===== THE DATA

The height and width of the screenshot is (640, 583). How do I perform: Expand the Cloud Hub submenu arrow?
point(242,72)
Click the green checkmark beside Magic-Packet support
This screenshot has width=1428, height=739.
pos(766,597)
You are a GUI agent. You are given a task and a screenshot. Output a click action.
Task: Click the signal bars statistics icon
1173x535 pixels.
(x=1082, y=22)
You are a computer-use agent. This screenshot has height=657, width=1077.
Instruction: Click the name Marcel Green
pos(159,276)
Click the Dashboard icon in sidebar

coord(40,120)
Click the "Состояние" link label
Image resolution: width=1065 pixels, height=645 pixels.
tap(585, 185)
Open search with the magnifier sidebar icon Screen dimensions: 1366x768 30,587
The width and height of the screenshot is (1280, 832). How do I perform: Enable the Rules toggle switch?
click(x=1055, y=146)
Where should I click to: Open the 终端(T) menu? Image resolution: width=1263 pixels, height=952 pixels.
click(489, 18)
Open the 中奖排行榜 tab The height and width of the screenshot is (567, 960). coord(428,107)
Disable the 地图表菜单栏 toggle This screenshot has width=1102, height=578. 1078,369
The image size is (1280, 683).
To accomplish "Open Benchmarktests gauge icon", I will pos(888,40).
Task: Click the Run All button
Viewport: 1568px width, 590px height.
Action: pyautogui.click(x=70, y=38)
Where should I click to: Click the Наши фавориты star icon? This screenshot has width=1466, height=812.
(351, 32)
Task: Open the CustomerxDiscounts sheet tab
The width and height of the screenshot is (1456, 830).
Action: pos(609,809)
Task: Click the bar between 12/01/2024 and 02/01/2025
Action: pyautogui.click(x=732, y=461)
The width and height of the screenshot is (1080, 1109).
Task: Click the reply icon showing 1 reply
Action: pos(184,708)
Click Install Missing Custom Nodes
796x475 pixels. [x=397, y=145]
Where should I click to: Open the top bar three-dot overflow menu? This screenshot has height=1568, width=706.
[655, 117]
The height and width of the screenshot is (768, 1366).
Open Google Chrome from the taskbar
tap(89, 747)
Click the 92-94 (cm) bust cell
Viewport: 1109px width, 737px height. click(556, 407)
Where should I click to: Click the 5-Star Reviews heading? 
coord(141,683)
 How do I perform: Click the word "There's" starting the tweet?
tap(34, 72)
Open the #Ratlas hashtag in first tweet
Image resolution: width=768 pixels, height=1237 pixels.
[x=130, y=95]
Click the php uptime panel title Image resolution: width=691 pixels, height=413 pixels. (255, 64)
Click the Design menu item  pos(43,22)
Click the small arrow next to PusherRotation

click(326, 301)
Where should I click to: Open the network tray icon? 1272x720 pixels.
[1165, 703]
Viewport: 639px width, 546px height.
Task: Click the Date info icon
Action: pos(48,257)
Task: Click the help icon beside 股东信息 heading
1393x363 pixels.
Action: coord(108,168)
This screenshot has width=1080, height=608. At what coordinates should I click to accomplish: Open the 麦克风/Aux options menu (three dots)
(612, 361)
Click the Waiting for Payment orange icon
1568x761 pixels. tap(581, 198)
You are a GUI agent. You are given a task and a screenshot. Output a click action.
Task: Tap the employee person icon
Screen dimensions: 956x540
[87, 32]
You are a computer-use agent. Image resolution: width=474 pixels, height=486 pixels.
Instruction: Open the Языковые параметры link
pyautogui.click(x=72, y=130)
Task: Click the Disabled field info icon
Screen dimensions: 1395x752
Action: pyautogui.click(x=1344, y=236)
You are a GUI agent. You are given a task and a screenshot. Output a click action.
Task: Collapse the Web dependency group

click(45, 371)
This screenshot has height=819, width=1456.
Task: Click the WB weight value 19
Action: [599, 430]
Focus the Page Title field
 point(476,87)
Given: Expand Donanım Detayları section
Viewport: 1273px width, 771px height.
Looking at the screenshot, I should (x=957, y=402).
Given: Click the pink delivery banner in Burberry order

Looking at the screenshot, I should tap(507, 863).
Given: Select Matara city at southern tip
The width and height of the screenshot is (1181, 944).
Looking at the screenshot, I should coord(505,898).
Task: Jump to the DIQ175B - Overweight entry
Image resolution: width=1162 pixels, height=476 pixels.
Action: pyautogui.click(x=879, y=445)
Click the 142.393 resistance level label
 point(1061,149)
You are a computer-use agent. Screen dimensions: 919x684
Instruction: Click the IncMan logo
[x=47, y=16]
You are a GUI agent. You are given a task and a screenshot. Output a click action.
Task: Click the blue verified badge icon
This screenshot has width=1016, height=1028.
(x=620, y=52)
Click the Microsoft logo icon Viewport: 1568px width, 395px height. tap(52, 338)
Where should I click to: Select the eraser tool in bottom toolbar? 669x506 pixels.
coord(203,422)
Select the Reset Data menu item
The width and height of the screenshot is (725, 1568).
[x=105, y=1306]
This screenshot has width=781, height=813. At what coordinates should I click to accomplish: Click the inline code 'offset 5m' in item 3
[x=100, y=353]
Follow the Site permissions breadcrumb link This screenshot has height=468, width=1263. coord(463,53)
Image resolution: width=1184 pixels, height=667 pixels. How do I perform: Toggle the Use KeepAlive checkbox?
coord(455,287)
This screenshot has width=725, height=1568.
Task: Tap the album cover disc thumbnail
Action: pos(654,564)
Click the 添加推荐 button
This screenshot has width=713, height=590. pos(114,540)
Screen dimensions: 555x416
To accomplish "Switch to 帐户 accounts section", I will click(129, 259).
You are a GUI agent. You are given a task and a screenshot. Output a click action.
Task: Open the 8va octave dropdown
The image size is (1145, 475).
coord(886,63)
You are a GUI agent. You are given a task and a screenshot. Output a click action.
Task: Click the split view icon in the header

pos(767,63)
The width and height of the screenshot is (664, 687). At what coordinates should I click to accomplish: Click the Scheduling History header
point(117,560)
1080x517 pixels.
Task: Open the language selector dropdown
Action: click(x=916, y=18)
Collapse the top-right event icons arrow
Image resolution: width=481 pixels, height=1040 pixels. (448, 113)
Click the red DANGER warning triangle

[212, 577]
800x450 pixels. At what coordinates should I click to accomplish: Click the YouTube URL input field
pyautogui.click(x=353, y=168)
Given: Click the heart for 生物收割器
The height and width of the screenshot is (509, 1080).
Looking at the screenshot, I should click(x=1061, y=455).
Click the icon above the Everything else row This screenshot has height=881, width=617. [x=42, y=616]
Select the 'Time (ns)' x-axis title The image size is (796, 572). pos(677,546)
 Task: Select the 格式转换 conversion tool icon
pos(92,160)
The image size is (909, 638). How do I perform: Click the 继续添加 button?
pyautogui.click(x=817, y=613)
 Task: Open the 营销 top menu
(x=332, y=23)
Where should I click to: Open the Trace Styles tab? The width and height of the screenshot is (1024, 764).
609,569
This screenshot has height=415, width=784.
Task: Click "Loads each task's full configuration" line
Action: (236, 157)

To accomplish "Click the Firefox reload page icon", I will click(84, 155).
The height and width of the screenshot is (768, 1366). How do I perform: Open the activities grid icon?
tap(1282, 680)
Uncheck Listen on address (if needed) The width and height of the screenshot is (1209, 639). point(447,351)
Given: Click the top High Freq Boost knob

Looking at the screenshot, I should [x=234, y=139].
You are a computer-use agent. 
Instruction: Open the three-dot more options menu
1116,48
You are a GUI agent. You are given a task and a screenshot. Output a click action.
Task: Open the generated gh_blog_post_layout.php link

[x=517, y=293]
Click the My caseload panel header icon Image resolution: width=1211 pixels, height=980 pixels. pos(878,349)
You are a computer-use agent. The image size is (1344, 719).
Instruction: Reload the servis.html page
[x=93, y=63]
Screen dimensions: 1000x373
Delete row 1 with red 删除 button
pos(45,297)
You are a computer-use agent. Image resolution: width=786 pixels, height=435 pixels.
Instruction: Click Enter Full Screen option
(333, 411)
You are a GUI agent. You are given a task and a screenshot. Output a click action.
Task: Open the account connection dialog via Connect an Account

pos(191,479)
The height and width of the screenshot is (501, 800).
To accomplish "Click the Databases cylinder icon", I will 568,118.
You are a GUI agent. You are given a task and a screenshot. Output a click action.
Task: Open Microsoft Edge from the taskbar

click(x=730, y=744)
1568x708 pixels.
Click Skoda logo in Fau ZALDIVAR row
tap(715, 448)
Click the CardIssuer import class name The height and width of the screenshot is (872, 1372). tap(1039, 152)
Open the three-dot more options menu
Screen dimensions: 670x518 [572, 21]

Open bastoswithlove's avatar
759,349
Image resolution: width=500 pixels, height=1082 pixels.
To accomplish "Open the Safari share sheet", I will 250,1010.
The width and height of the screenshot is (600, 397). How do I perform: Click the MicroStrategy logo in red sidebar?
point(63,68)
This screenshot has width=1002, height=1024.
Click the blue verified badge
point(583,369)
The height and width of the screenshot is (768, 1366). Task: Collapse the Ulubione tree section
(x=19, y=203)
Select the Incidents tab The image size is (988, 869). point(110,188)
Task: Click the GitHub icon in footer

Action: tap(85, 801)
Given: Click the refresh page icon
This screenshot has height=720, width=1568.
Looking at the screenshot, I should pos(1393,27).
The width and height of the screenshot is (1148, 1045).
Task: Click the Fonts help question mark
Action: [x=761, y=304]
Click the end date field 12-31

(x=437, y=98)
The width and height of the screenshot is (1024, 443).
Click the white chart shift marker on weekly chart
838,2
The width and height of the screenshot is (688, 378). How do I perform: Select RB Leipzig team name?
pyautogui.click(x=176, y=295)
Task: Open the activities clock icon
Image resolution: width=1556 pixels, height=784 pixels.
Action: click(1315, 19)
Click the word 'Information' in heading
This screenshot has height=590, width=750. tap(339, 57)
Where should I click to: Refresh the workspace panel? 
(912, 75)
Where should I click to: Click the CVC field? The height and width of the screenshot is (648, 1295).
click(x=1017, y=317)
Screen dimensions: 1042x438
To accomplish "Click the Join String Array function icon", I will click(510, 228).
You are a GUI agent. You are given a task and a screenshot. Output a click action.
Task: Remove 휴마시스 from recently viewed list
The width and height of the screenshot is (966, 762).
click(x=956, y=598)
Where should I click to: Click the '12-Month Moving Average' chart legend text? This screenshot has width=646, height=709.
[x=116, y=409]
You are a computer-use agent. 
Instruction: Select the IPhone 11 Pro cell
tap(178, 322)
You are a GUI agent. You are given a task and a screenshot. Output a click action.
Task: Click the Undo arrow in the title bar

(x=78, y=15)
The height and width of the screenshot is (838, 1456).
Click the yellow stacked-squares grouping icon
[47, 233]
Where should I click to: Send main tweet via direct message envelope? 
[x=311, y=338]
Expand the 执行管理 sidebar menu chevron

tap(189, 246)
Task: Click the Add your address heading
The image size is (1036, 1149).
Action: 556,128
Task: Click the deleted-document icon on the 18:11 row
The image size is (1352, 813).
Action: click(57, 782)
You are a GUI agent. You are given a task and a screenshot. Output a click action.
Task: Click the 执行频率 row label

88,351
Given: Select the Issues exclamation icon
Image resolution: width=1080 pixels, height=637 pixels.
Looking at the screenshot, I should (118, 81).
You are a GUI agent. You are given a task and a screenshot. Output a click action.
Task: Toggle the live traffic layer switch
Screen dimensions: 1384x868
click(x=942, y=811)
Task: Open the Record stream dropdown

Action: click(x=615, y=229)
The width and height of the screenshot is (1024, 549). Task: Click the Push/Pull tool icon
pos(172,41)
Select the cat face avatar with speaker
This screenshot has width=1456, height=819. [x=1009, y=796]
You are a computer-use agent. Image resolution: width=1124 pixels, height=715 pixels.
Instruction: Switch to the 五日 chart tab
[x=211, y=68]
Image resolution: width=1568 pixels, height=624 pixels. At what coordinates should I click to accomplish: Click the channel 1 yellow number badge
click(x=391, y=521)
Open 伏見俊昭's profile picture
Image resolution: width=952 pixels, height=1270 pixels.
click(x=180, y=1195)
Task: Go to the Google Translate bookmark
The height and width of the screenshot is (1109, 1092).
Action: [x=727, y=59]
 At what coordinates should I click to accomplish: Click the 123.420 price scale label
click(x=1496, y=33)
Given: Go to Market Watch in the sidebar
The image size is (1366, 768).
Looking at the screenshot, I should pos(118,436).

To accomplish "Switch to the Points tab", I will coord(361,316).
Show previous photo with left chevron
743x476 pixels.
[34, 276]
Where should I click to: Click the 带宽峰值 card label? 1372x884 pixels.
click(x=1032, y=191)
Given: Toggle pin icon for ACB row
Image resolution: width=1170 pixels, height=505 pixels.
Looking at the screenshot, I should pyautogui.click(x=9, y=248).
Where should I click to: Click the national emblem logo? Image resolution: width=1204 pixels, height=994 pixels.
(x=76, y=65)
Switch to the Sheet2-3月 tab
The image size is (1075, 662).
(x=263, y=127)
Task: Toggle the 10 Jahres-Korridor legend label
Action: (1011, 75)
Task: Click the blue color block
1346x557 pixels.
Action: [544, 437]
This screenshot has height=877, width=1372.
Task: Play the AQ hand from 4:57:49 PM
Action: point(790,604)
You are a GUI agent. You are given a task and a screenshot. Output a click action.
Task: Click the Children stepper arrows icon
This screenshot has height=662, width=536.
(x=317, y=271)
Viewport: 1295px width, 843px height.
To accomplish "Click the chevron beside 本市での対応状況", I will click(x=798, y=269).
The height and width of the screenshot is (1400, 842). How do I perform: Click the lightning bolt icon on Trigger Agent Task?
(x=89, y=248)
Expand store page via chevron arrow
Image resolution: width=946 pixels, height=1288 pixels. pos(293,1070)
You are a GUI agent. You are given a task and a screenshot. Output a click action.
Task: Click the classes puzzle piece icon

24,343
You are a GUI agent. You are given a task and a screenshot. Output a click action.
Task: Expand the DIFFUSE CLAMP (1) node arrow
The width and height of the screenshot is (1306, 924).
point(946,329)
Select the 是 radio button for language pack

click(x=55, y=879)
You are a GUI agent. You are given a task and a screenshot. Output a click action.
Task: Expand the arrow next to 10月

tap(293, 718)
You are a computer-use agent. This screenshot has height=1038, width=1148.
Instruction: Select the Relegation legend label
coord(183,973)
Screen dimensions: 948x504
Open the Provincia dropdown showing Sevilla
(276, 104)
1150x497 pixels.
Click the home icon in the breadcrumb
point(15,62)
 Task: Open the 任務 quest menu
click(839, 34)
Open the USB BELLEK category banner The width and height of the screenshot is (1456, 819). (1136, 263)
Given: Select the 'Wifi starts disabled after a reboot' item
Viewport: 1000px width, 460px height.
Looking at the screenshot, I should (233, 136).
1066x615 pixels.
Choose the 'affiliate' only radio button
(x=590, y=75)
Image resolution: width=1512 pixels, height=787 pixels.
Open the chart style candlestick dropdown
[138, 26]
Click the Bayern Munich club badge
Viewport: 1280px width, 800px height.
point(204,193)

==========

• TASK BRIEF: Find "Task: Click the classes puzzle piece icon" in the data above, then repeat that line and all lines after it exactly, ending with the final line.

• YOUR RESPONSE:
Task: Click the classes puzzle piece icon

24,343
You are a GUI agent. You are given a task and a screenshot. Output a click action.
Task: Expand the DIFFUSE CLAMP (1) node arrow
The width and height of the screenshot is (1306, 924).
point(946,329)
Select the 是 radio button for language pack

click(x=55, y=879)
You are a GUI agent. You are given a task and a screenshot. Output a click action.
Task: Expand the arrow next to 10月

tap(293, 718)
You are a computer-use agent. This screenshot has height=1038, width=1148.
Instruction: Select the Relegation legend label
coord(183,973)
Screen dimensions: 948x504
Open the Provincia dropdown showing Sevilla
(276, 104)
1150x497 pixels.
Click the home icon in the breadcrumb
point(15,62)
 Task: Open the 任務 quest menu
click(839, 34)
Open the USB BELLEK category banner The width and height of the screenshot is (1456, 819). (1136, 263)
Given: Select the 'Wifi starts disabled after a reboot' item
Viewport: 1000px width, 460px height.
Looking at the screenshot, I should (233, 136).
1066x615 pixels.
Choose the 'affiliate' only radio button
(x=590, y=75)
Image resolution: width=1512 pixels, height=787 pixels.
Open the chart style candlestick dropdown
[138, 26]
Click the Bayern Munich club badge
Viewport: 1280px width, 800px height.
point(204,193)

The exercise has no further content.